Exercise brief » Render the lines below as a numbered list, omitting any blank lines. Leave the pictures out of the result.

[[ Exercise data open ]]

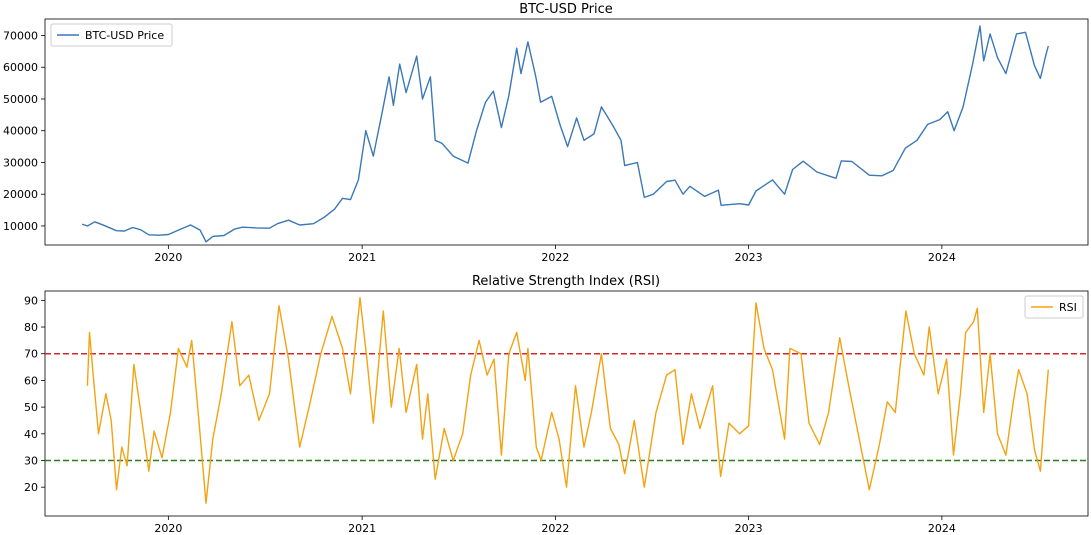  What do you see at coordinates (31, 354) in the screenshot?
I see `y-tick-label: 70` at bounding box center [31, 354].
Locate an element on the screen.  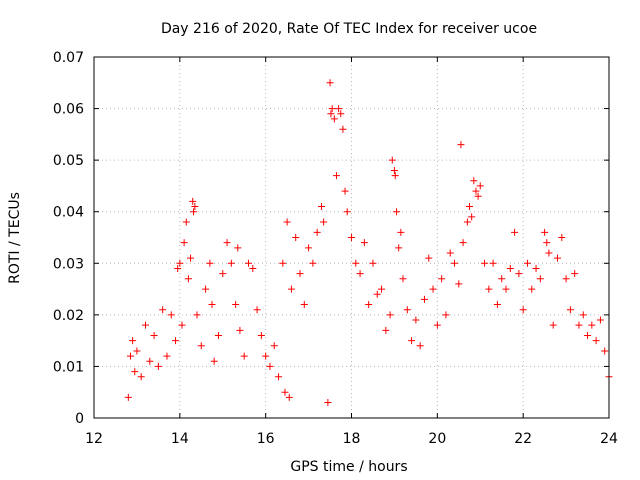
x-tick-label: 16 is located at coordinates (266, 439).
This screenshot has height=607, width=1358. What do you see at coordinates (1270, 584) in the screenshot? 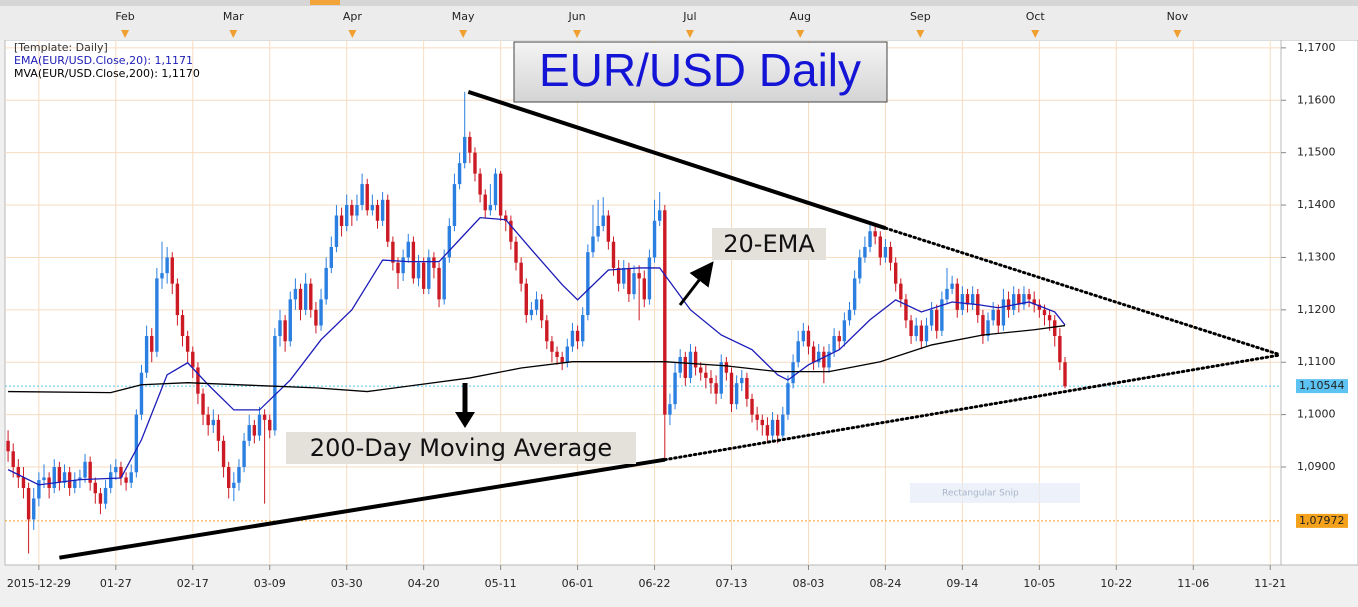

[[ Exercise data closed ]]

Task response »
1.   What do you see at coordinates (31, 354) in the screenshot?
2. I see `y-tick-label: 70` at bounding box center [31, 354].
3. Locate an element on the screen.  
4. x-tick-label: 16 is located at coordinates (266, 439).
5. This screenshot has height=607, width=1358. What do you see at coordinates (1270, 584) in the screenshot? 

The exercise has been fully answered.